No primeiro semestre de 2022 a Century 21 Portugal continuou a registar a consolidação do crescimento da sua rede nacional, com o início de operação de mais 13 agências, em todo o País. Atualmente, a marca conta com 201 unidades em operação suportadas por uma equipa de mais de 3 700 consultores imobiliários e 250 intermediários de crédito.

Ricardo Sousa, CEO da Century 21 Portugal, conclui: ” O reduzido nível de desemprego, a poupança acumulada de muitas famílias durante a pandemia, as baixas taxas de juro – mesmo considerando as subidas previstas- o financiamento disponível, o baixo peso do financiamento no volume total de transações – que atualmente ronda os 50% – são alguns dos fatores que continuam a impulsionar e sustentar a procura, aliados ao reduzido stock de imóveis disponíveis para venda, neste momento. Este contexto minimiza o efeito dos níveis de incerteza económica que se vivem atualmente e dão-nos alguma segurança relativamente ao comportamento do mercado imobiliário e à evolução dos preços, em 2022. Contudo, é importante monitorizar bem o impacto da evolução geopolítica da guerra na Europa e dos fatores macroeconómicos internacionais na economia nacional”.

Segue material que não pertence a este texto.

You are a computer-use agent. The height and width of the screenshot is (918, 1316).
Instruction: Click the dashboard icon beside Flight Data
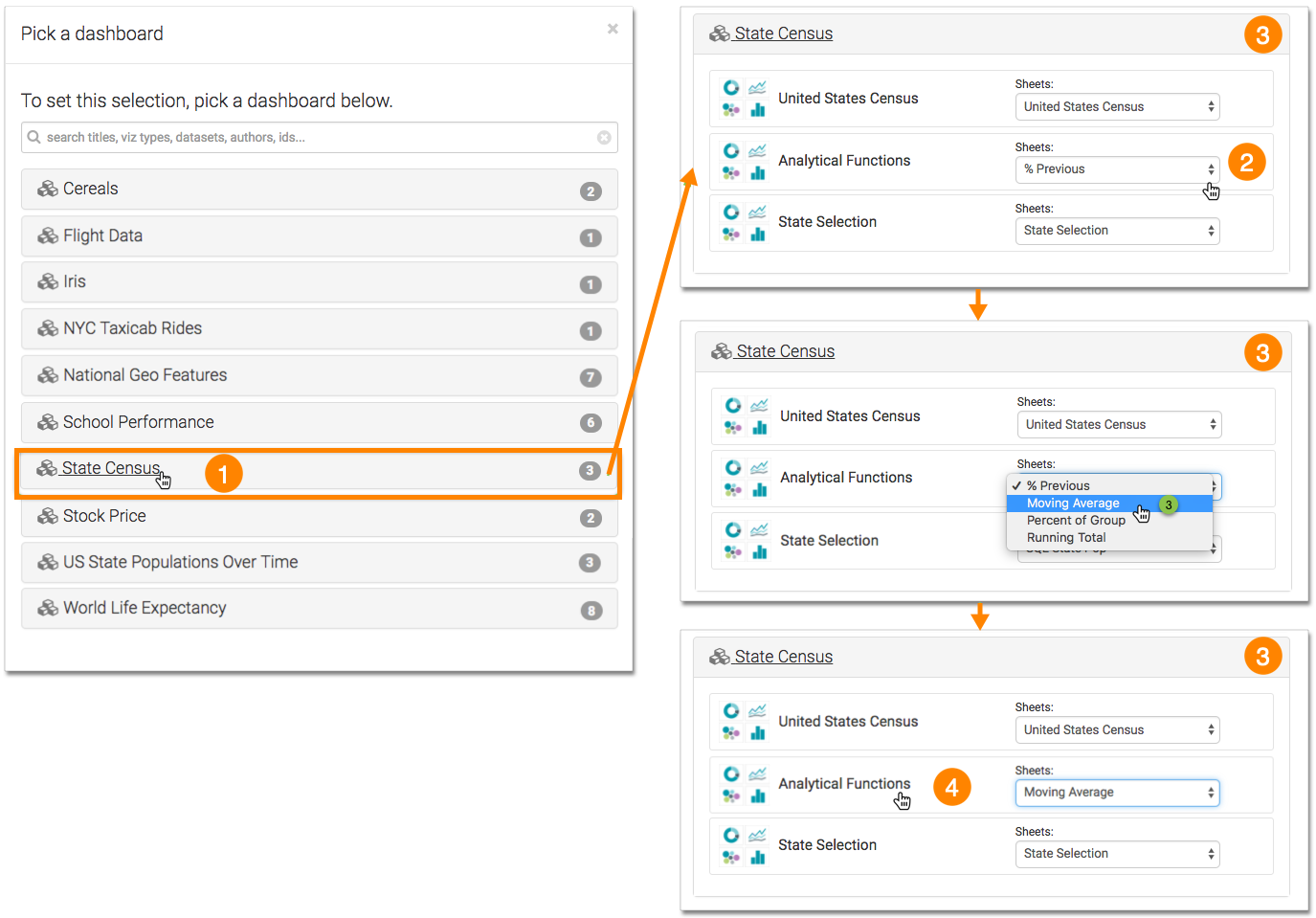[47, 236]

Principais desafios do sector imobiliário

  • Os setores público e privado estão a falhar na disponibilização de soluções de habitação ajustadas à classe média portuguesa, na qual se insere mais de 61% da população – 55% na AML, onde se concentram mais oportunidades de emprego e onde existe apenas 30% de oferta imobiliária adequada – e que é o principal motor da procura de habitação, no mercado nacional.
  • Este desequilíbrio, que se tem vindo a acentuar na última década, é uma consequência de excesso de regulação, falta de agilidade e flexibilidade nos licenciamentos, instabilidade legislativa e fiscal, PDM desajustados da realidade atual, lógicas municipais compartimentadas em detrimento de uma visão metropolitana, falhas de eficiência para soluções de mobilidade entre municípios, desinvestimento em soluções de habitação social, transição de edifícios residenciais para o sector turístico e a aposta massiva no segmento alto e de luxo.
  • Edifícios, casas e infraestruturas têm uma durabilidade muito longa, atravessando uma ou mais gerações. Neste âmbito, as políticas que moldam a procura e a oferta de habitação implicam uma perspetiva de longo prazo e antecipação de mudanças nas necessidades, preferências e comportamentos da população, bem como “megatendências” que afetam as economias e as sociedades.
  • Estas tendências representam desafios para o planeamento urbano, para as políticas de habitação e para a formulação de regulamentos de uso da terra, numa lógica que tem obrigatoriamente que integrar a sustentabilidade ambiental e social, por oposição a uma visão meramente municipal e local.